Остроносый приподнял бровь, но, видно, не решился спорить и, стараясь не прикасаться к беглянке, бросил ей на колени мягкую меховую накидку.

Лулу едва не задохнулась от радости. Когда она неслась по улицам, тело её пылало и пот успел пропитать жалкую сорочку насквозь, теперь она начала мёрзнуть. Натянув полость до носа, она улыбнулась. Вот повезло! Только бы старикан не вышвырнул её из экипажа раньше, чем она успеет согреться. И Луиза стала отчаянно кокетничать с ним. Если сеньор везёт её к себе, то, может, догадается ещё и покормить? И не намекнуть ли ему на плату заранее? Пять экю – вполне приличные деньги.

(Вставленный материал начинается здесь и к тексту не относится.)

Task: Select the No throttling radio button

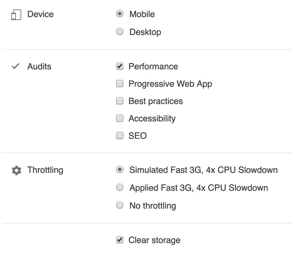Action: 120,205
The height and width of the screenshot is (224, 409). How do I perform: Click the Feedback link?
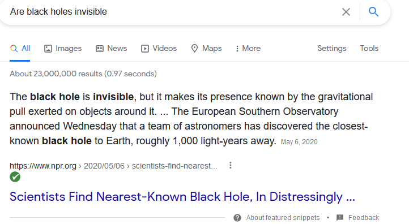click(364, 217)
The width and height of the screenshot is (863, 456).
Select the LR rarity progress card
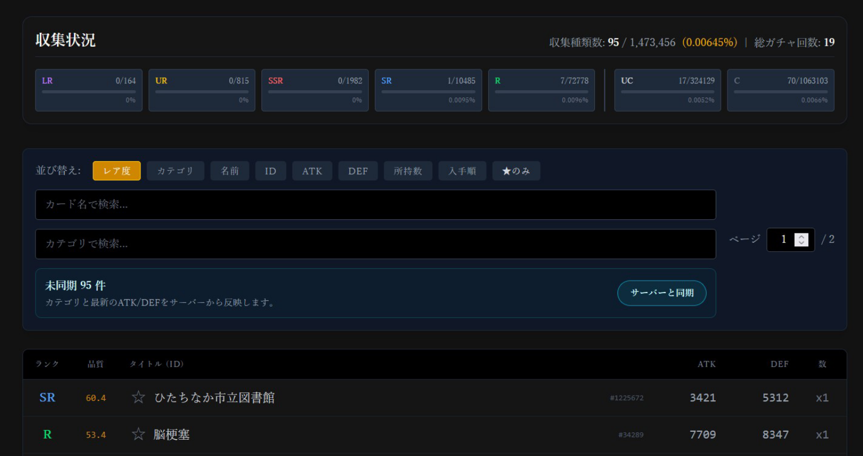[x=89, y=90]
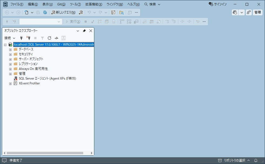This screenshot has height=164, width=265.
Task: Open the 接続 dropdown in Object Explorer
Action: coord(9,38)
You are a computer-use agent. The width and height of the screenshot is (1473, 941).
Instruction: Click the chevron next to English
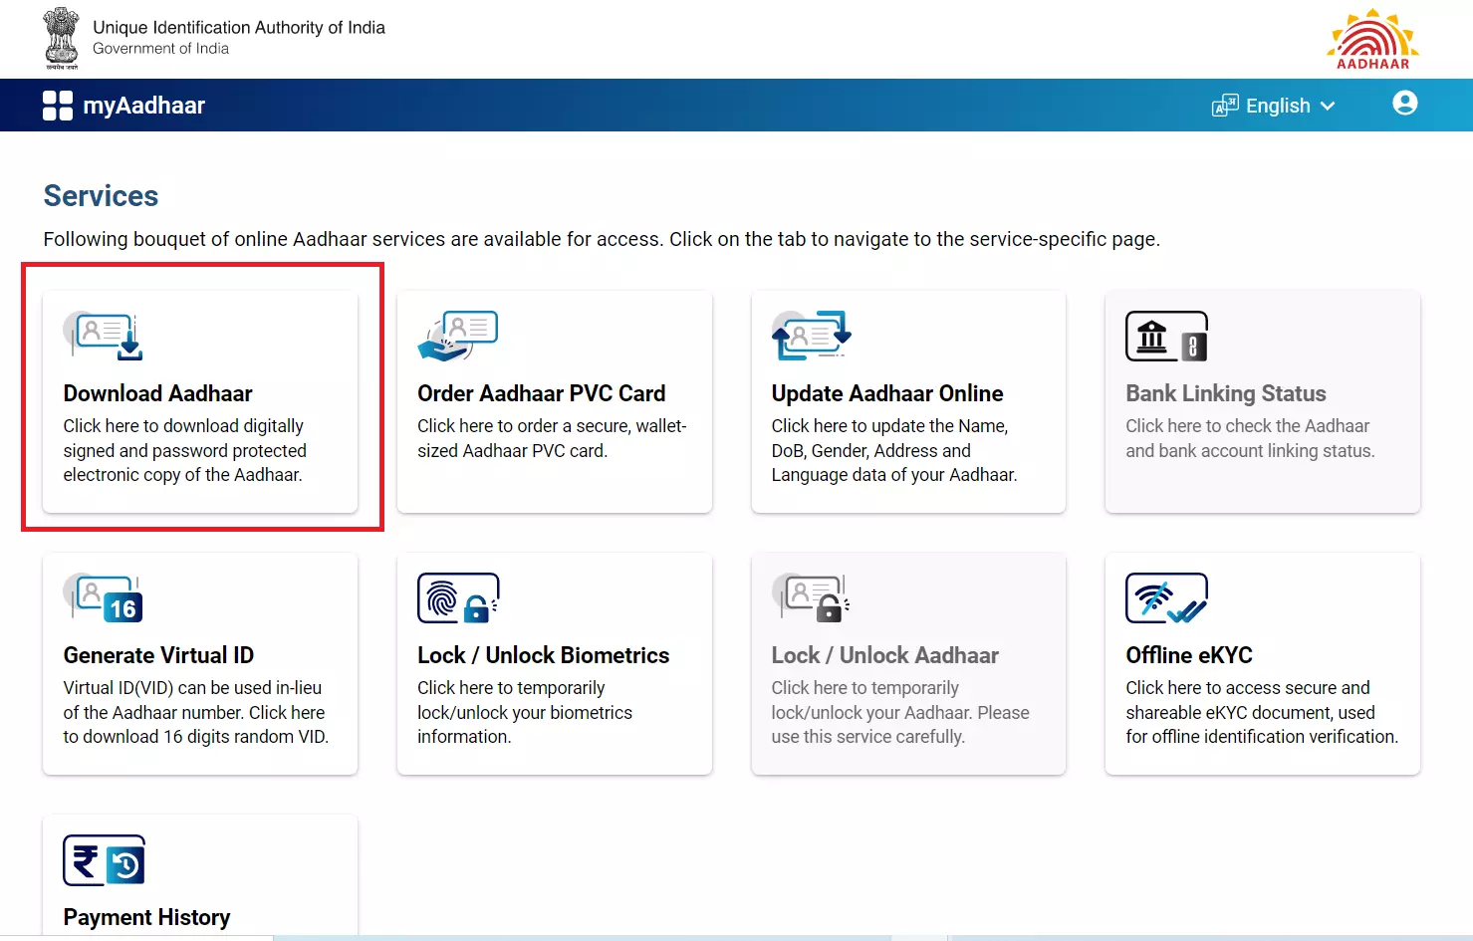click(x=1328, y=106)
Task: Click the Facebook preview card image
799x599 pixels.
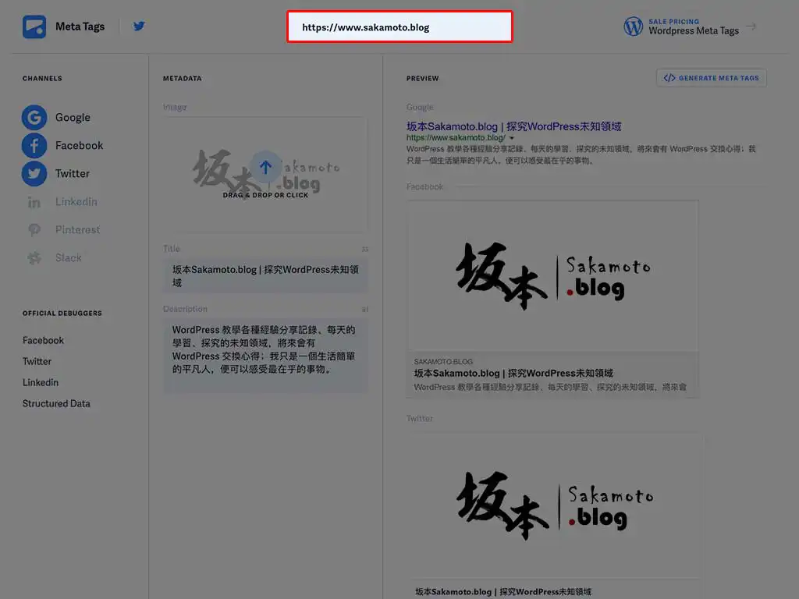Action: point(552,275)

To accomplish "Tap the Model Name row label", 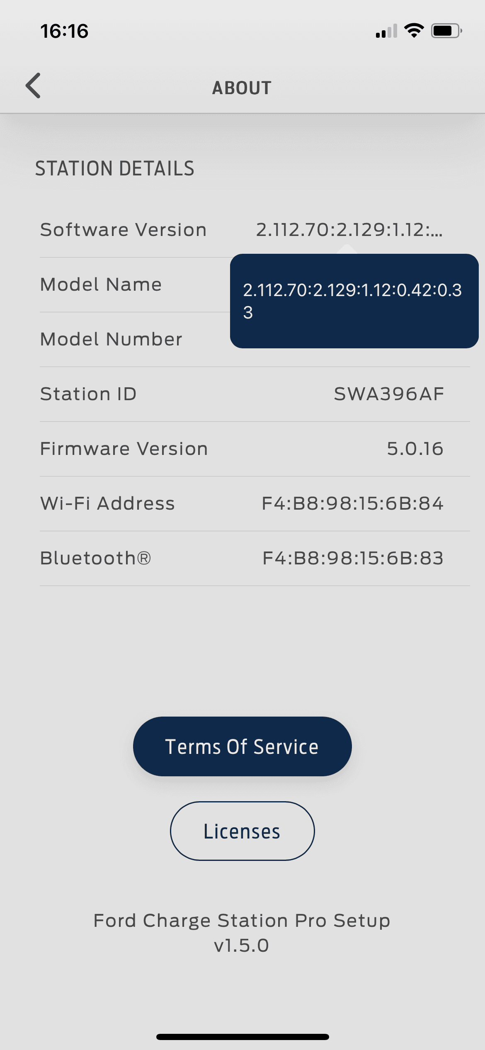I will tap(101, 284).

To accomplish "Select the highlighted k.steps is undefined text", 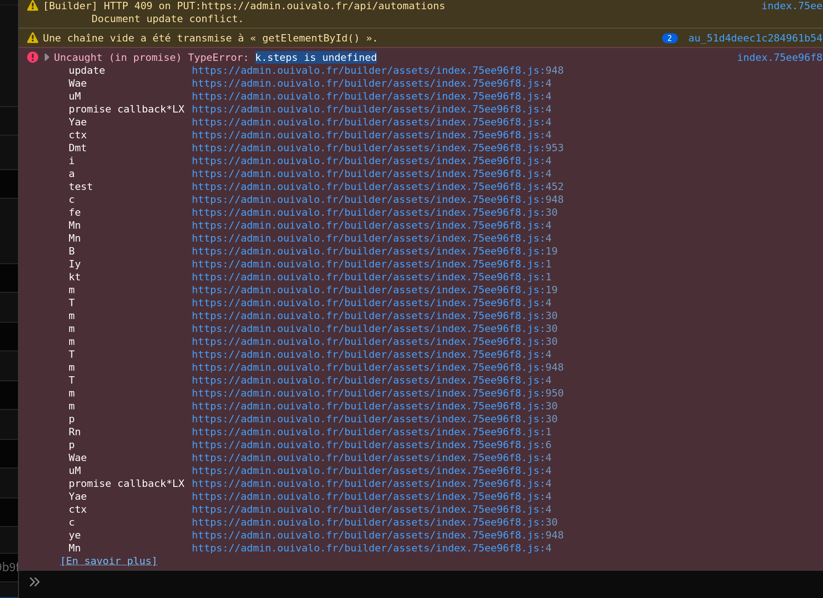I will 316,57.
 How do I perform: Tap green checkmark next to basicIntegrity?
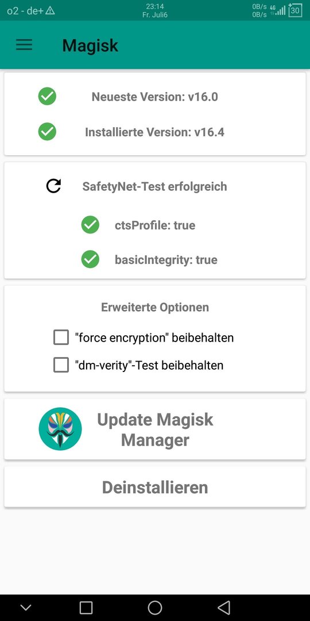(x=90, y=259)
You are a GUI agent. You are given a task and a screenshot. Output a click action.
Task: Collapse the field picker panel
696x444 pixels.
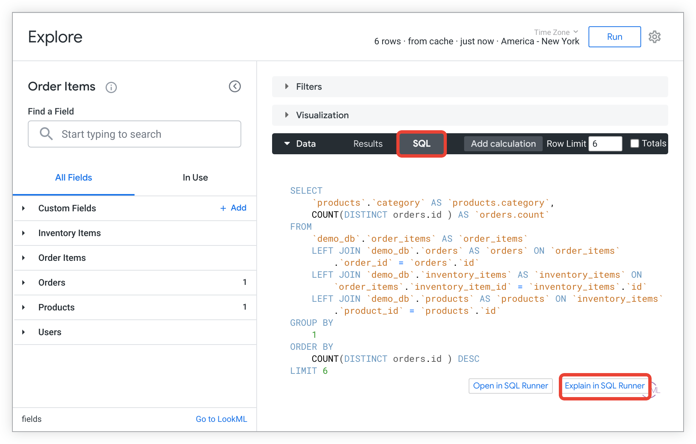click(235, 86)
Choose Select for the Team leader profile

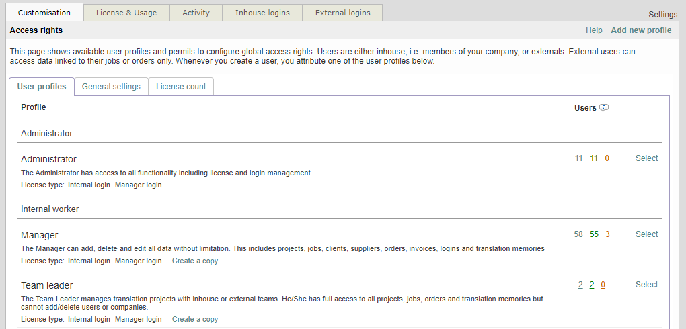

Хотя, судя по перстням, богатой одежде и обтянутыми атласом стенкам экипажа и бархатным занавесочкам, можно рискнуть и попросить семь или даже десять экю. Сейчас она уже не думала о погибшем парне. Не то чтобы Лулу была бесчувственной и злой, но жизнь в трущобах приучила её не слишком убиваться об умерших. Там, где она росла, смерть была слишком обыденна. Тем более бедняжке Гютену уже ничем не поможешь. Надо и о себе позаботиться.

– Как твоё имя, дитя? – спросил старик.

– Милашка, Лулу Миньон, – подмигнула она.

– Есть у тебя родня?

– Нет, сеньор. Знать не знаю ни матери ни отца, – равнодушно бросила беглянка.

– Сколько тебе лет?

– Почём мне знать? Говорят, что шестнадцать или около того.

Старик продолжал задавать вопросы, пока не заметил, что гостья откровенно клюёт носом. Тепло от меховой накидки, пережитый страх и усталость, слёзы при виде убитого Гютена начисто лишили её сил. И она задремала, как маленький ребёнок, который может заснуть в любой момент, уткнувшись носом в игрушки.

– Боже, господин Валуа! – громко шепнул Леблан. – Зачем вам эта оборванка?! Право же, после неё придётся перетягивать новой тканью экипаж и сиденья. Не говоря про полость, которую легче выкинуть, чем очистить.